CS 276A Practical Exercise #1

Oct 12, 2004 ... In this assignment, you will work with Jakarta Lucene, a Java-based text search ...
located at http://jakarta.apache.org/lucene/docs/api/index.html. .... your write-up in
Word or PDF format (please call it results.pdf or results.doc).

Part of the document


CS 276A Practical Exercise #1
(designed by Louis Eisenberg)

Assigned: Tuesday, October 12, 2004

Due: Thursday, October 21, 2004 by 11:59 p.m.

Review session: Friday, October 15, 2004, 3:15-4:05 p.m. in Gates B01

Delivery: All students should submit their work electronically. See below
for details.

Late policy: Refer to the course webpage.

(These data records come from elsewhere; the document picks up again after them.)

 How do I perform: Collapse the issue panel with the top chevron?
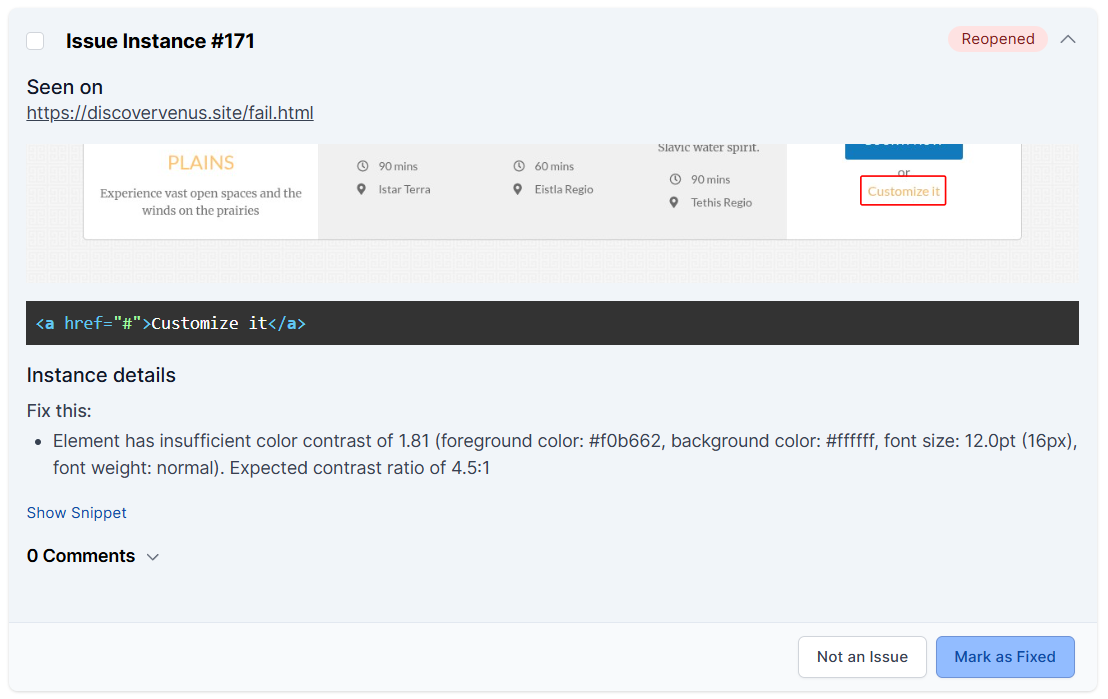pyautogui.click(x=1068, y=40)
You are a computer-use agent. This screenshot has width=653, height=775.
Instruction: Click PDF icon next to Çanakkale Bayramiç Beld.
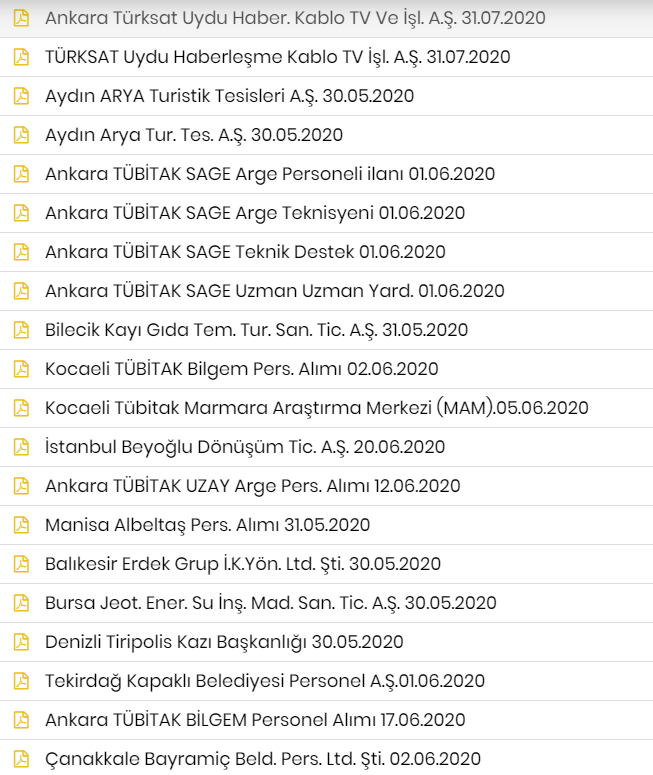tap(21, 759)
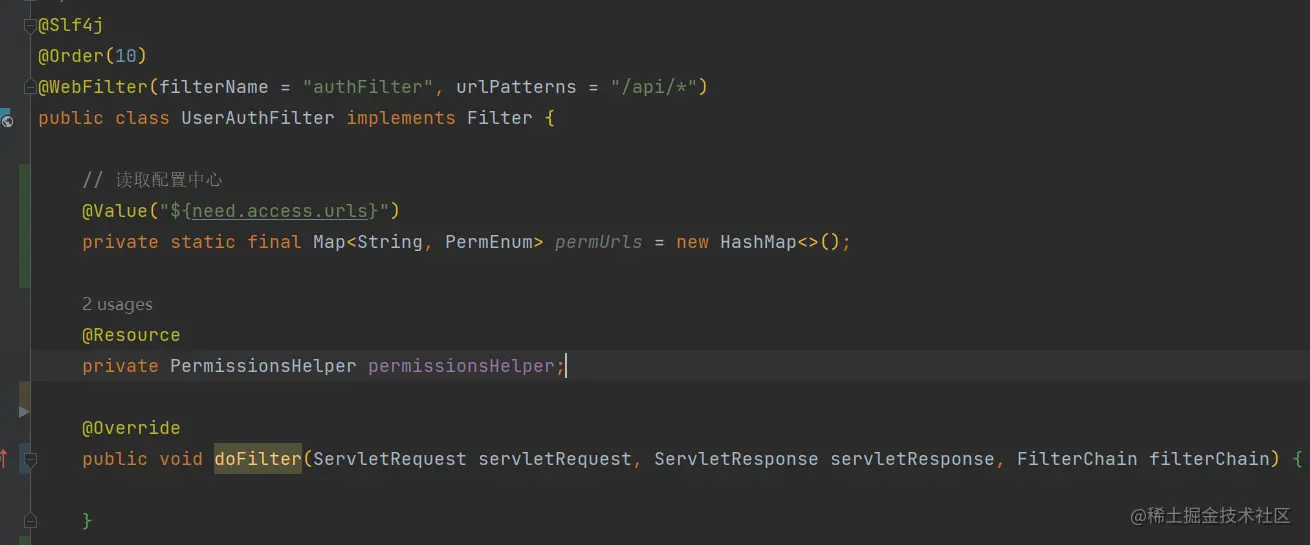Toggle fold marker beside @WebFilter annotation
This screenshot has height=545, width=1310.
pos(30,87)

Honor code: You are allowed (but not required) to work in pairs for this
assignment. Teams of two should only submit one copy of their work.


Overview

In this assignment, you will work with Jakarta Lucene, a Java-based text
search engine library. Your main reference for familiarizing yourself with
Lucene will be the Lucene API, located at
http://jakarta.apache.org/lucene/docs/api/index.html. We provide you with a
data set and starter code that handles most of the less interesting aspects
of the assignment and implements a basic search engine; your task is to
improve the performance of the search engine by exploring various features
of Lucene.

How Lucene works:

When you feed it the corpus, it uses an IndexWriter to create for each
document a Document object that consists of some number of Field objects.
Each Field object has a name and a value, e.g. "title" and "experimental
investigation of the aerodynamics of a wing in a slipstream." When you
close the IndexWriter, it saves the index to a collection of binary files
in a directory. You can then run queries directly on the saved index - you
no longer need the original corpus. You use a QueryParser to parse a query
and pass it to an IndexSearcher, which returns a Hits object that is a
sorted collection of Document objects representing the results of your
query.

Before you start

Competence in Java is essential for this assignment. If you're not
comfortable with the Java programming environment, we strongly recommend
that you find a partner who is.

You should probably complete the assignment using one of the Leland Unix
machines such as the elaines or trees. Since the entire assignment is in
Java, you're free to use any platform you choose - but the course staff
can't promise any help with non-Unix platform-specific difficulties you may
encounter.

To use the Lucene library, you must include the Lucene JAR file in your
Java classpath. The file is located at
/afs/ir.stanford.edu/class/cs276a/software/lucene-1.4-final/lucene-1.4-
final.jar. If you are unfamiliar with modifying classpaths, try the
following: Log in to your shell account and edit your .cshrc file (using
emacs or your favorite text editor). Add the following lines to the very
bottom of the file to add the Lucene JAR file to your classpath. After you
have saved the modified .cshrc, you will need to log out and log back in or
type "source ~/..cshrc" for the change to take effect.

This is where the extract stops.